_What you have to do_
For each line of the listing that holds "help", show the full line.
^^^^^^^^
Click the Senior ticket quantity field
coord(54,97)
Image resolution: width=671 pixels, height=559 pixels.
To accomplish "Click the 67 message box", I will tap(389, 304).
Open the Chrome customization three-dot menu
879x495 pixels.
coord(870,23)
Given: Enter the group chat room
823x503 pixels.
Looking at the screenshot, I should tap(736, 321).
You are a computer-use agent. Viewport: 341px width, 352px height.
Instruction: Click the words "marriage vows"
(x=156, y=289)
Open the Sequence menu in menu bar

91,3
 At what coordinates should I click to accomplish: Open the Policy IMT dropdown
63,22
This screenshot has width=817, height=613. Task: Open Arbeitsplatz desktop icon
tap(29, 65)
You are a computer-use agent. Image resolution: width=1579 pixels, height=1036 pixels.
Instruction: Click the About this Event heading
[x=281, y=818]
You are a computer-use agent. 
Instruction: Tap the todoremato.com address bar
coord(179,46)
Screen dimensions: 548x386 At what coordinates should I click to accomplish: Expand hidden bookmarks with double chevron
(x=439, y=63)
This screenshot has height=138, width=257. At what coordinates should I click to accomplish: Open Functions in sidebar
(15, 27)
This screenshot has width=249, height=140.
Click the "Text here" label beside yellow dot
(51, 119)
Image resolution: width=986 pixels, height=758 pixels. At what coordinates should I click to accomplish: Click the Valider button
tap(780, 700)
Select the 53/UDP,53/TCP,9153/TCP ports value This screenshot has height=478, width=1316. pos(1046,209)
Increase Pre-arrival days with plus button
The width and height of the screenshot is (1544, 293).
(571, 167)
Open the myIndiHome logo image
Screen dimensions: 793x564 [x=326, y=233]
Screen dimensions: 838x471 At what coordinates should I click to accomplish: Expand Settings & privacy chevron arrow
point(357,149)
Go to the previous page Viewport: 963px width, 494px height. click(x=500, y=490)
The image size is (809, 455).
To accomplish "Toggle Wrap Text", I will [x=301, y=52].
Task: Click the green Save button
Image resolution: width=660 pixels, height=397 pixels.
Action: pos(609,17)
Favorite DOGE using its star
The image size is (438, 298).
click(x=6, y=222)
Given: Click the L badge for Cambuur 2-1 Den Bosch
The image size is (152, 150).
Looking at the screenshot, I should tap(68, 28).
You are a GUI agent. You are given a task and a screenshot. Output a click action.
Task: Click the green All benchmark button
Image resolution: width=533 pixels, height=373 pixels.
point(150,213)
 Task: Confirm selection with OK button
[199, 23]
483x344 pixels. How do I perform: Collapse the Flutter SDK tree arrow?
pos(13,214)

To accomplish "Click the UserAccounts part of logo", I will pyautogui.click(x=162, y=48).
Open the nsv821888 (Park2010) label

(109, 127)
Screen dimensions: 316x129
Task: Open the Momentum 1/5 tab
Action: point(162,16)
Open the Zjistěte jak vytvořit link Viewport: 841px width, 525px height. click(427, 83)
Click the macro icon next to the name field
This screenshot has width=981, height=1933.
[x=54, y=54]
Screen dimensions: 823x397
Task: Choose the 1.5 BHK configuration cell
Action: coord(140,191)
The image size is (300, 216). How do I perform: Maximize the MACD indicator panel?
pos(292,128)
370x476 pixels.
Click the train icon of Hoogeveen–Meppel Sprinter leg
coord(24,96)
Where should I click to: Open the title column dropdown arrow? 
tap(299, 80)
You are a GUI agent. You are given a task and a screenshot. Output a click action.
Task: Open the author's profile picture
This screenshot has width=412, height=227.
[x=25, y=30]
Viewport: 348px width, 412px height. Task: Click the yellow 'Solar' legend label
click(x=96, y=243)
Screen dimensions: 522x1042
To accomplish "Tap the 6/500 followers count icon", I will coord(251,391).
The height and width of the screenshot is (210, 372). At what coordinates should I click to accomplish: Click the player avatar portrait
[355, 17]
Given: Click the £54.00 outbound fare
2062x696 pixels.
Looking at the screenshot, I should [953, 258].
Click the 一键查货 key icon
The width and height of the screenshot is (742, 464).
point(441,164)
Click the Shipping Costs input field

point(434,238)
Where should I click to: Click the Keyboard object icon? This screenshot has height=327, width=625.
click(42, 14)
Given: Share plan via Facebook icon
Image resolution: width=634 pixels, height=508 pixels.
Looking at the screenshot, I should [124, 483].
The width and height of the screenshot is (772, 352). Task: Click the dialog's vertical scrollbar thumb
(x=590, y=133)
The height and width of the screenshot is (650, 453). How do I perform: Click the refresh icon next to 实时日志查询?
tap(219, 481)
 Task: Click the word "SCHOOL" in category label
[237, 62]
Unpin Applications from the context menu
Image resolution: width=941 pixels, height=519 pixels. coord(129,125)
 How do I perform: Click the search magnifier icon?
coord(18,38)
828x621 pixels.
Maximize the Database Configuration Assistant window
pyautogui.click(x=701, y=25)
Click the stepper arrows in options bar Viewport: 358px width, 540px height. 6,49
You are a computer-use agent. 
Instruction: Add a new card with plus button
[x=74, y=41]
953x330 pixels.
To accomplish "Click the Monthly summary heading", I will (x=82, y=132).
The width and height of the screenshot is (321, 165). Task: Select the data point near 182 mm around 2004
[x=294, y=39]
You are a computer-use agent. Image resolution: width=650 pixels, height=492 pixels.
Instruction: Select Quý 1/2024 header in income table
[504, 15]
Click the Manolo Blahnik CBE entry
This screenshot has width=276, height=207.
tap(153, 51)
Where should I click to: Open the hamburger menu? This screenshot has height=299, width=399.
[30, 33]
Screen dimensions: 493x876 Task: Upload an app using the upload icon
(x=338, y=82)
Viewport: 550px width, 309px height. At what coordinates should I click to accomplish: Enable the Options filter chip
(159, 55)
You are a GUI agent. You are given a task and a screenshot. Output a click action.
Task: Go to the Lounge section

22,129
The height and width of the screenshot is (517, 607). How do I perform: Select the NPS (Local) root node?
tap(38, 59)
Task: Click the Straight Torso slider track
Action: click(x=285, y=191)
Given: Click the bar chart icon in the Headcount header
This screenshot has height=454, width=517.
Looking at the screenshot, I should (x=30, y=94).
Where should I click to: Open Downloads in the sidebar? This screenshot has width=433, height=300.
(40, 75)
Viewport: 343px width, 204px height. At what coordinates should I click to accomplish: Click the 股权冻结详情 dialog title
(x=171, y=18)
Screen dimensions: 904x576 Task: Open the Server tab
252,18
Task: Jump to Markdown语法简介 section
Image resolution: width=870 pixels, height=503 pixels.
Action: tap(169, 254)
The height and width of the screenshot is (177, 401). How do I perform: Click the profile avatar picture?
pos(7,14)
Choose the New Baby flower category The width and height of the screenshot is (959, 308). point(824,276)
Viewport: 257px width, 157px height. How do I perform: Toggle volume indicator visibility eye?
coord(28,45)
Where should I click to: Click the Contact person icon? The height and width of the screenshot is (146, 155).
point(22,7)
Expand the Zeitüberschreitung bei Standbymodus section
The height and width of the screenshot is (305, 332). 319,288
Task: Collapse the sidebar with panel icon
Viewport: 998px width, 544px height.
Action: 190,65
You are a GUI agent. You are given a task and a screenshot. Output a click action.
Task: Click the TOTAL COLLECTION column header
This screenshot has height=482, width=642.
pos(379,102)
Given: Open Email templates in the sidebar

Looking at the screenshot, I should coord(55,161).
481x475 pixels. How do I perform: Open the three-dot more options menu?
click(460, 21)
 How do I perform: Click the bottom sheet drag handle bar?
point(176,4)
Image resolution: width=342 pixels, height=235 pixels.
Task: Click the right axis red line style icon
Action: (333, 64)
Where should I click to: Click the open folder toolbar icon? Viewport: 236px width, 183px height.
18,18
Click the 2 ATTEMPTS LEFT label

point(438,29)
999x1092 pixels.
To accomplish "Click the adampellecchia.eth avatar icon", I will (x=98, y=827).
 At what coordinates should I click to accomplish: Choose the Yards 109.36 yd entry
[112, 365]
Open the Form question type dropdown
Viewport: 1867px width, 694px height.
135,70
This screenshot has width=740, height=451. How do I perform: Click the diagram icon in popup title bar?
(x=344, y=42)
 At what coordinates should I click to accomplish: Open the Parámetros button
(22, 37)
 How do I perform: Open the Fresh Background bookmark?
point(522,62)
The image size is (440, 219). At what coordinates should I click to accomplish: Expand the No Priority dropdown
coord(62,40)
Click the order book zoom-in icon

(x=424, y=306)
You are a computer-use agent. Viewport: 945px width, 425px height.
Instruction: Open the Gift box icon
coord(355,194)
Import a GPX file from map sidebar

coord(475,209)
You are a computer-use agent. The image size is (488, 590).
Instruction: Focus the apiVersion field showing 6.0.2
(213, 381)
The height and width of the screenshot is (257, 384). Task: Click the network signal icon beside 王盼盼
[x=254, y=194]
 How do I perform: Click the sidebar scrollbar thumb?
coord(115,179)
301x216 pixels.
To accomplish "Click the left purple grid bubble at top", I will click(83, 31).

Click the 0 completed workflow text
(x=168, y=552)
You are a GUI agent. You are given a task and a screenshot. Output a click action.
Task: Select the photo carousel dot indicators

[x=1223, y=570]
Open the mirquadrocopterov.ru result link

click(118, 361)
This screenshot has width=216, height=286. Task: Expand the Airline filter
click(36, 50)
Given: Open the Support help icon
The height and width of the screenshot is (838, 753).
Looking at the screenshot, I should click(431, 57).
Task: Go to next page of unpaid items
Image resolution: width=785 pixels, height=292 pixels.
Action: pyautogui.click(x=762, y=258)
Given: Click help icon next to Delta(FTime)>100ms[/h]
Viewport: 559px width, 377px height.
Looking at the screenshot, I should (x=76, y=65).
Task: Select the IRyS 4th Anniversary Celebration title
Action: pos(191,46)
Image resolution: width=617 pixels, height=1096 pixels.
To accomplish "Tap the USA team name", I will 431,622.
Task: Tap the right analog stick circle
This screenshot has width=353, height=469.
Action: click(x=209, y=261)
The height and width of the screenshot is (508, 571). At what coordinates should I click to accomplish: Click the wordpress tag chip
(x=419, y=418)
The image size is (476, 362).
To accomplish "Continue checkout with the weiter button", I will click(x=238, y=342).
^^^^^^^^
_Task solution_
Given: Open the Support help icon
Given: Click help icon next to Delta(FTime)>100ms[/h]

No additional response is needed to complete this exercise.